En base al tipo de alimentación y al manejo que tienen los animales en el último periodo de cebo según el Real Decreto 4/2014, el cerdo ibérico puede clasificarse en tres tipos: de bellota (alimentación exclusiva a base de bellota, hierba y otros recursos naturales de la dehesa y con un manejo específico), de cebo de campo (habiendo podido aprovechar recursos de la dehesa, también han consumido piensos basados en cereales y leguminosas) y de cebo (alimentados con piensos basados en cereales y leguminosas y manejo en explotación intensiva). De cada uno de estos tipos de animales se obtiene carne fresca y productos elaborados con calidades diferentes y con distinto valor comercial, siendo la alimentación de bellota o montanera, la de más alta clasificación.

Para la valoración objetiva de la calidad de las canales de animales con los diferentes regímenes alimenticios citados, en los últimos 15 años, se ha recurrido a una serie de métodos de ensayos utilizando la grasa del animal. Métodos subjetivos como la prueba de la resistencia a la presión del dedo, o métodos objetivos como la temperatura de deslizamiento de la grasa, índice de yodo y la determinación de los ácidos grasos. Este último se utilizó como método oficial para caracterizar la alimentación de los cerdos Ibéricos (Real Decreto 1469/2007). En la actual 'Norma de Calidad del Ibérico' no se contempla ningún método de ensayo.

Actualmente, la calificación se basa en el informe emitido por las correspondientes entidades de inspección, basado en las visitas a las explotaciones ganaderas para realizar el control de los animales, la trazabilidad y la alimentación, así como, en su caso, la verificación del área de montanera. La Consejería de Agricultura y Ganadería y el sector del ibérico de Castilla y León, en su apuesta por la calidad diferenciada, van más allá de lo que estrictamente exige la norma y ponen en marcha estos métodos analíticos que, junto con el trabajo de las entidades de inspección, diferencian la calidad de los productos ibéricos.
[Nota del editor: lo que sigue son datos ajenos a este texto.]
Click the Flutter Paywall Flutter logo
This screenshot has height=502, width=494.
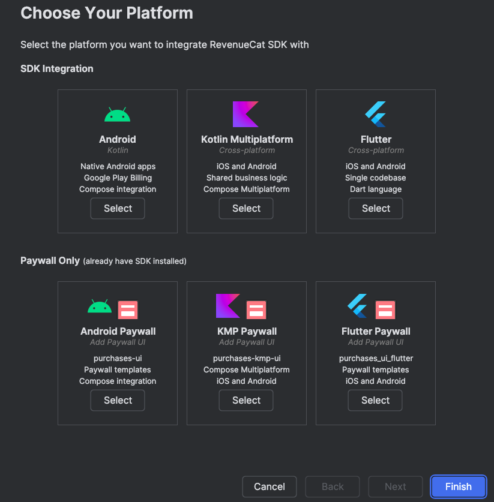tap(358, 306)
La Consejería de Agricultura y Ganadería y el Consejo Regulador de la Denominación de Origen Guijuelo han renovado el acuerdo para la realización del ‘Estudio de métodos alternativos para caracterizar la alimentación del cerdo ibérico en la etapa de cebo: isótopos estables de carbono y espectroscopía en el infrarrojo cercano’. La Junta de Castilla y León y la D.O. Guijuelo vienen colaborando, desde 2009, en este estudio que ayuda a caracterizar la alimentación del cerdo ibérico. Para ello se realiza el análisis de la composición de 12 ácidos grasos por cromatografía de gases con detector de ionización de llama (GC-FID) o se determinan los cuatro ácidos grasos mayoritarios de la grasa (palmítico, esteárico, oleico y linoleico) por espectroscopia en el infrarrojo cercano por transmitancia, y se determina la relación isotópica de carbono del ácido oleico por cromatografía de gases-combustión-espectrometría de masas de relaciones isotópicas (GC-C-IRMS). Las muestras de grasa de tejido adiposo subcutáneo, según el acuerdo, se toman de las canales de los cerdos en los mataderos autorizados por la Denominación de Origen.